Pat Burke's father played for Clare. And Shane McGrath's father played for Clare. Shane's father John McGrath played in the Division 3 League final in 1976 against Armagh. They lost by a point. And John broke his leg that day.

It's 24 years since Clare football's finest moment, winning the Munster championship in a game which bequeathed us the phrase 'there won't be a cow milked in... etc, etc.'

That Clare were Kerry's conquerors has been enough to convince posterity that the 1992 Munster Final was Kerry's lowest point in a remorselessly bleak era.

A month later, Kevin Costner was in attendance (he was shooting a Michael Collins film which never got made) in Croke Park as Clare rattled the red hot favourites for the All-Ireland - Paddy Cullen's Dublin - in the All-Ireland semi-final.

It was archetypal moral victory stuff. Gerry Hargan's on-field post-match interview was almost entirely devoted to platitudes about how well Clare played.

The weather was about to break for Clare hurling and Clare's football time in the box-seat would swiftly draw to a close. However, Hayes observes that football is expanding into hurling territory, much more than vice veras.

What is the objective for an emerging Clare team nowadays?

Collins is quick to stress that they are not averting their gaze from the challenge of Limerick. Scant material for an opposing dressing room wall. Ultimately, however, his ambition would be back that the Clare footballers are playing in Croke Park in August.

To beat Limerick is the first thing. They were in our division, thing didn't go well but Limerick are a decent side. And after that then we'll see where that takes us. We would dearly love a good run in the championship, we'd love to get back to Croke Park in August.

In the national media, Clare football has mainly been referenced in terms of its capacity to disrupt their hurlers' preparation. The Podge Collins saga et al.

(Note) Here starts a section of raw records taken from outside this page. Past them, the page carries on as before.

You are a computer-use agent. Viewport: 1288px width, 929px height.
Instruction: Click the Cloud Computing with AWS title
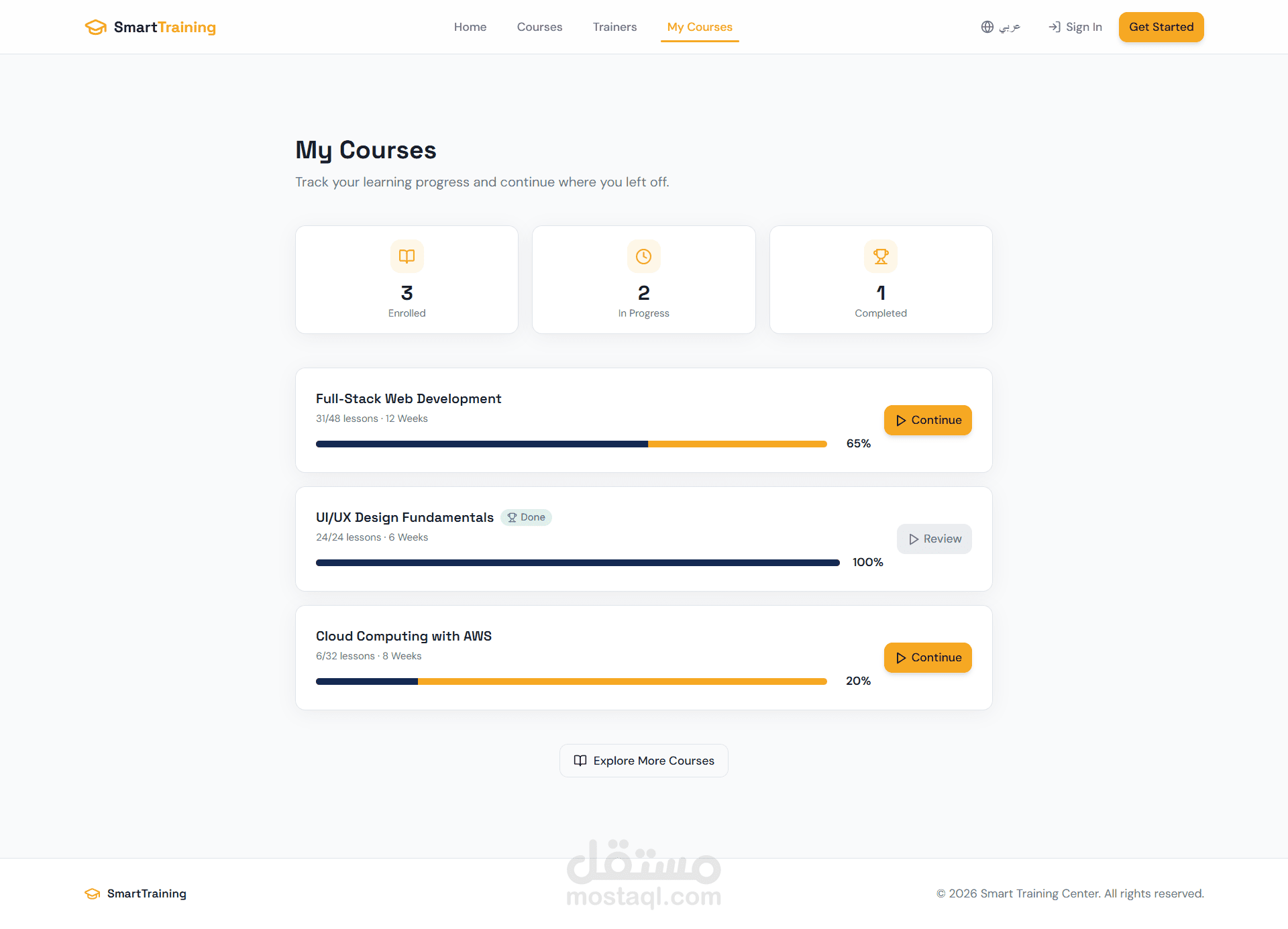coord(403,636)
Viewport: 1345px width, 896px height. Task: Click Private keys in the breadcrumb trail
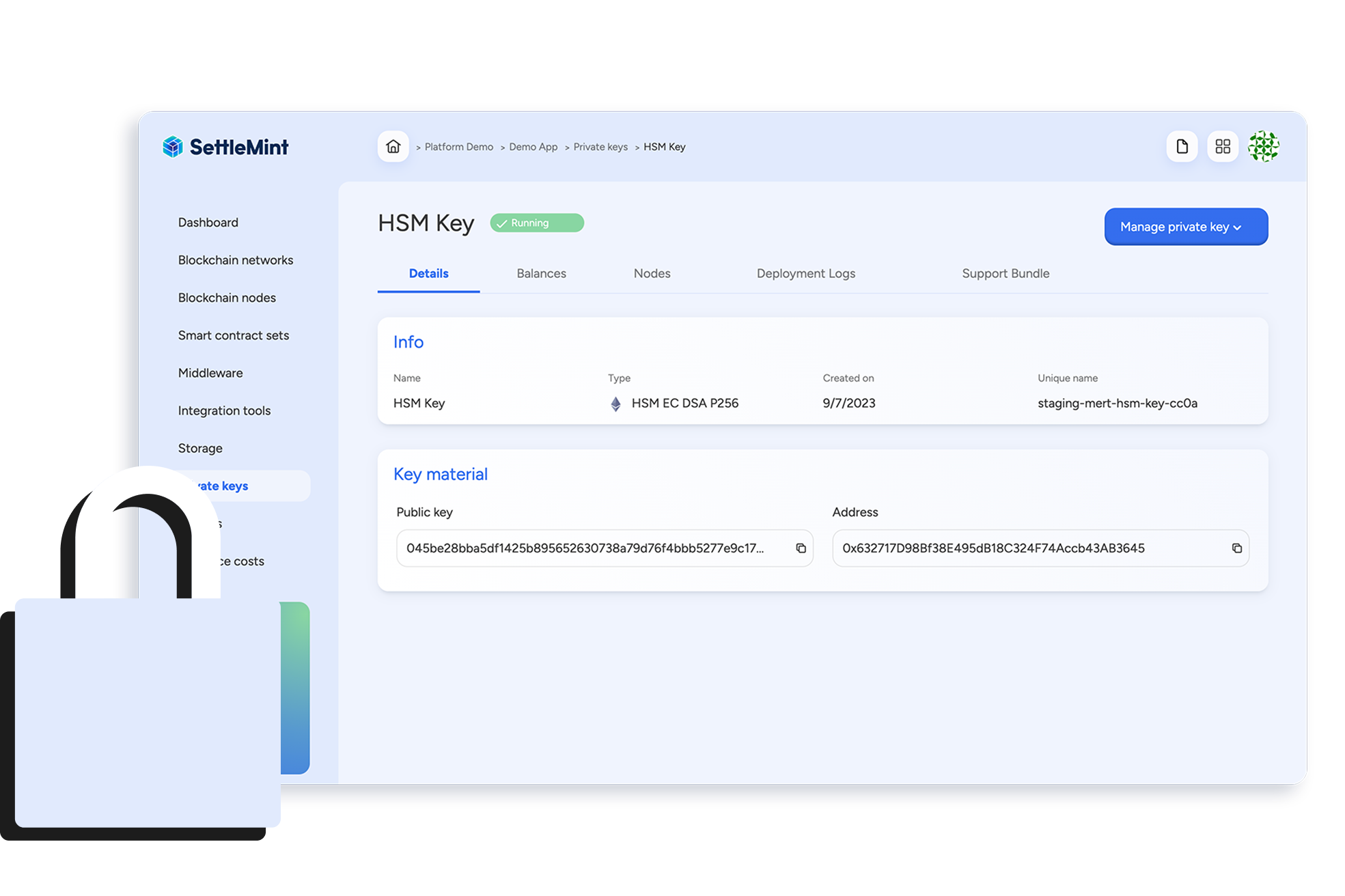[600, 146]
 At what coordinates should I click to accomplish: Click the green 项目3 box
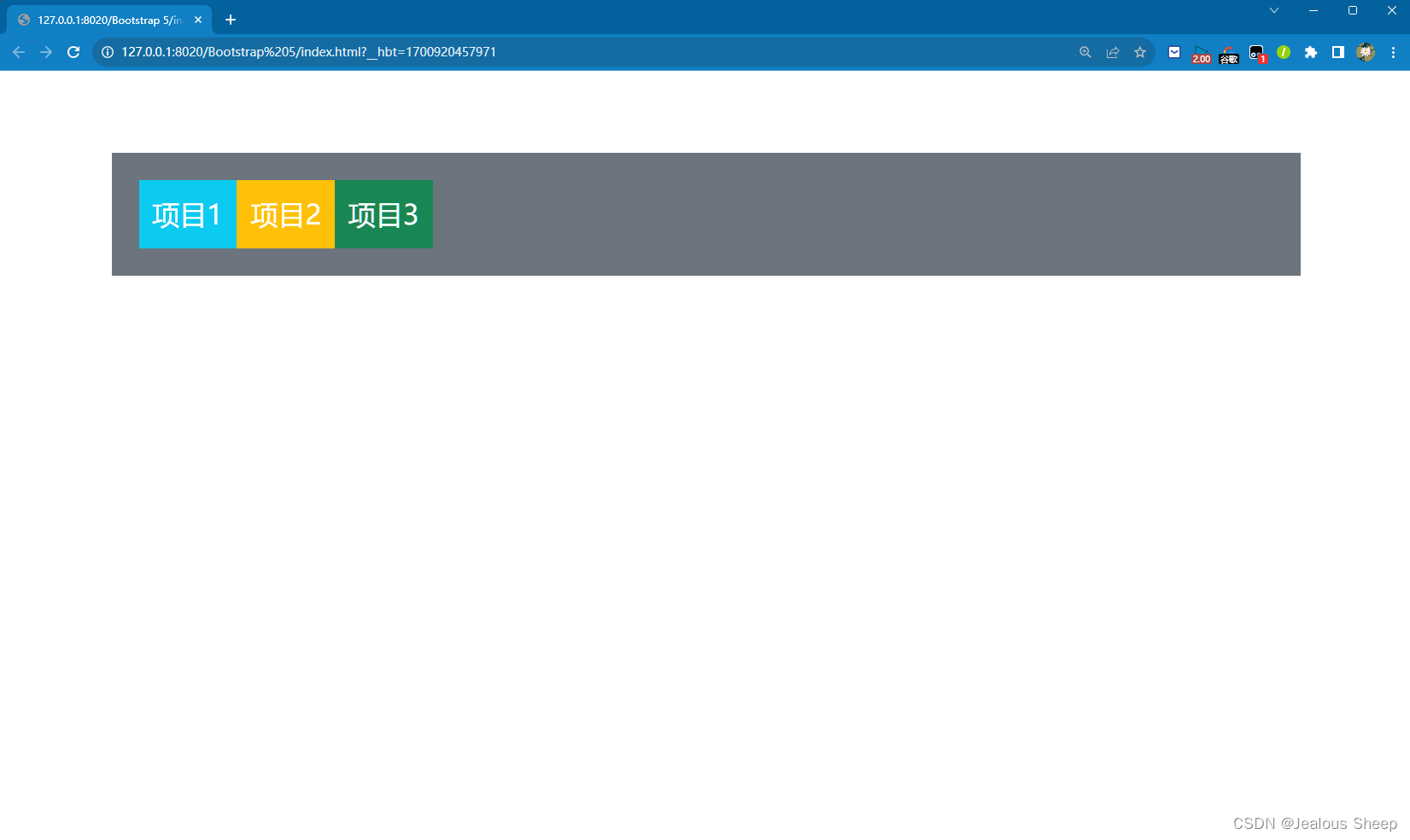point(383,214)
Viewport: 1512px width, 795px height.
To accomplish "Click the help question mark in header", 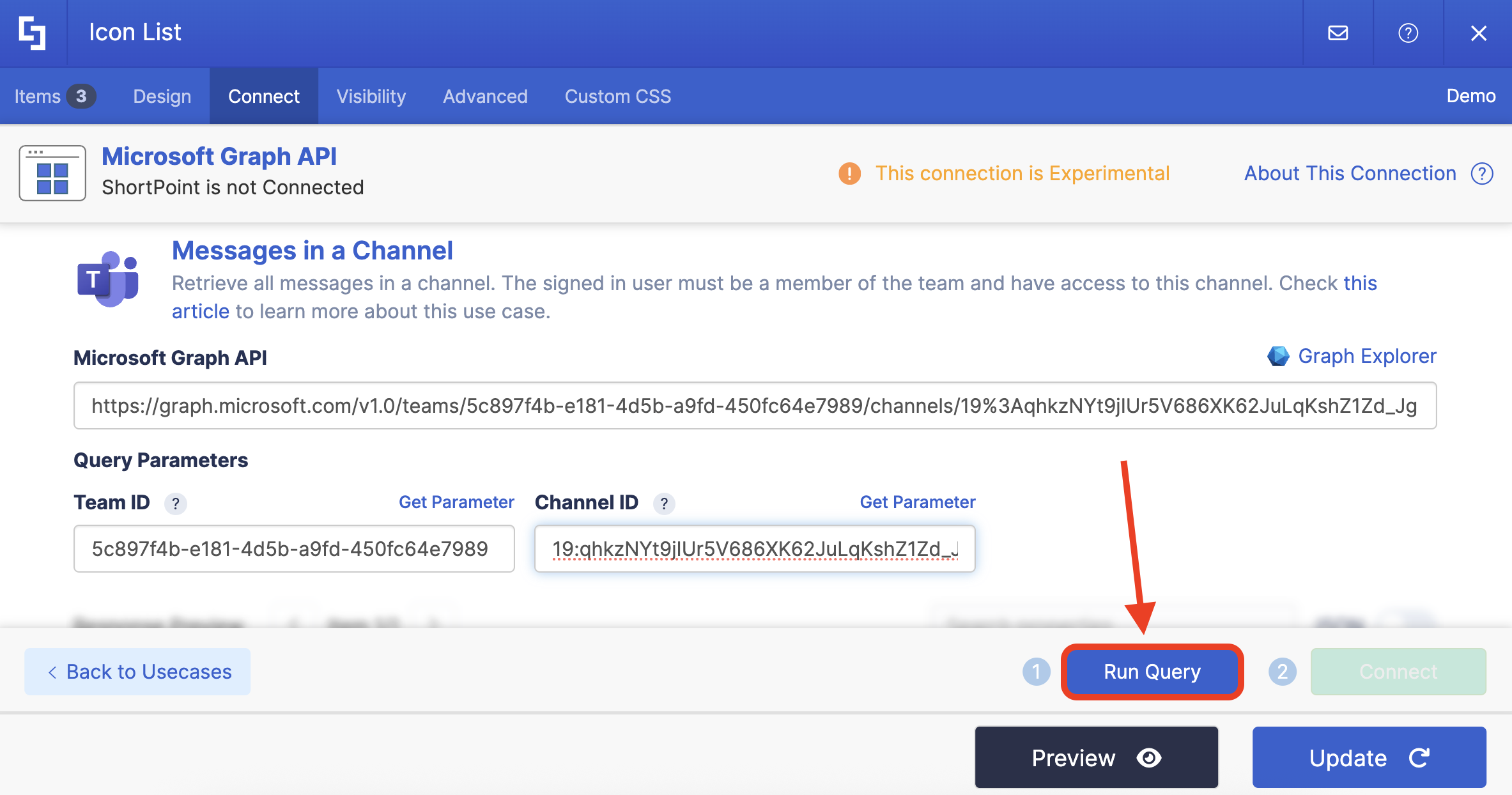I will (1408, 33).
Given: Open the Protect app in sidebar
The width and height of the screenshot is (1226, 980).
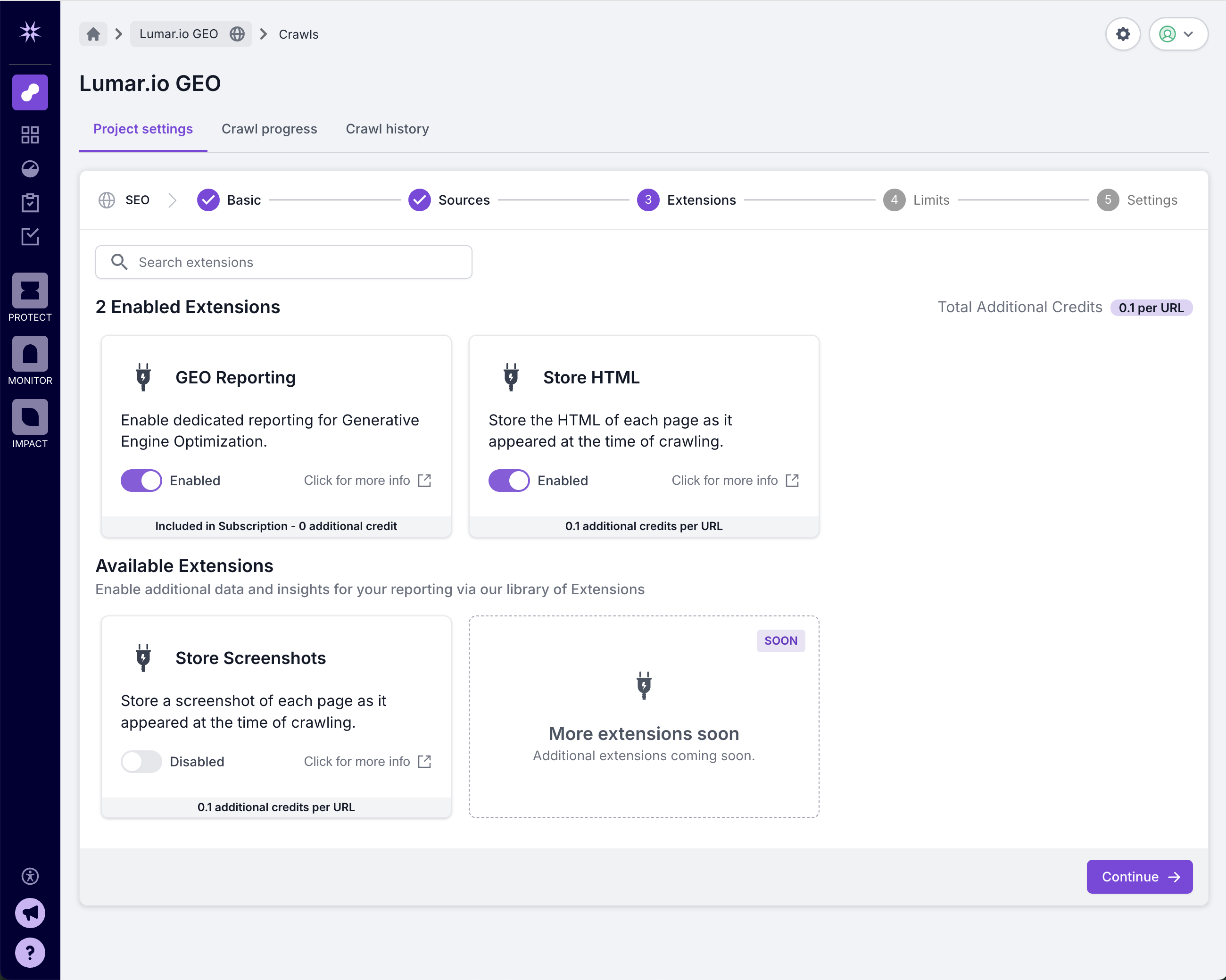Looking at the screenshot, I should pyautogui.click(x=30, y=292).
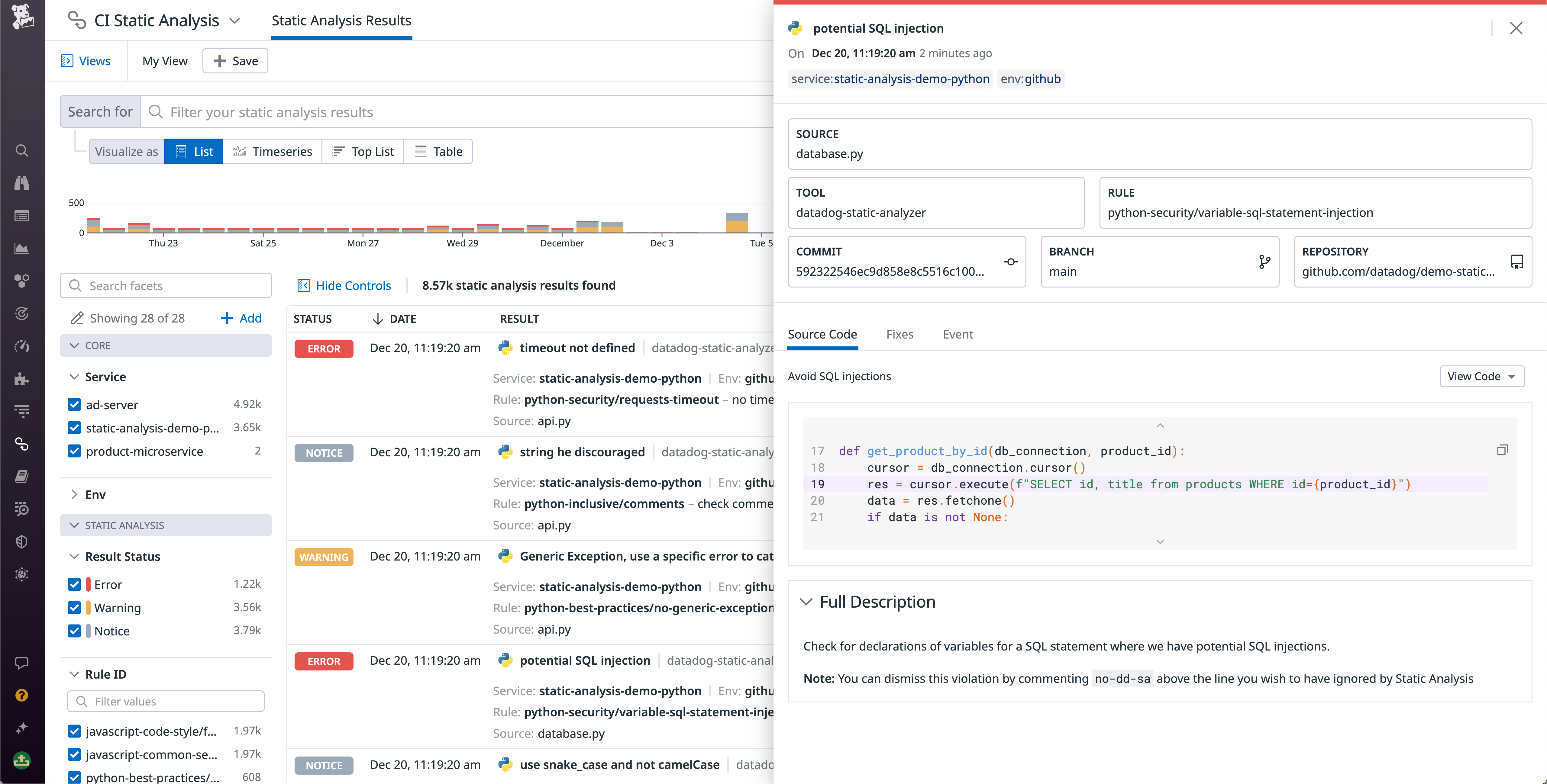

This season, however, an important factor in the success has been the collaboration between the hurling and the football panels.

The hurling setup has adopted a less haughty demeanour towards dual players. They have been in consultation to endure the dual players aren't being overworked.

Collins describes the relationship between the two managerial setups as excellent. Hayes outlines the spirit of cooperation.

Last year, the hurlers decided they weren't going to go with any dual players. And Podge was anxious to play both and the hurlers didn't pick him. Now subsequently, he suffered a cruciate ligament injury after the League which put him out anyway.

I think the hurlers realised the value of Podge.

One of the successes is the way they've managed the training. In the old days, maybe both managements would be insisting on players doing all the training with each management. But the two managements that are there now work on the training programme. And if Podge is hurling this week he won't be made train with the footballers. He'll be doing the same amount of training as he would if he was only on one panel. But it's being monitored by both backroom teams.

The benefits of this new cooperation could become yet more apparent this week. Podge Collins may pick his second League medal in a week.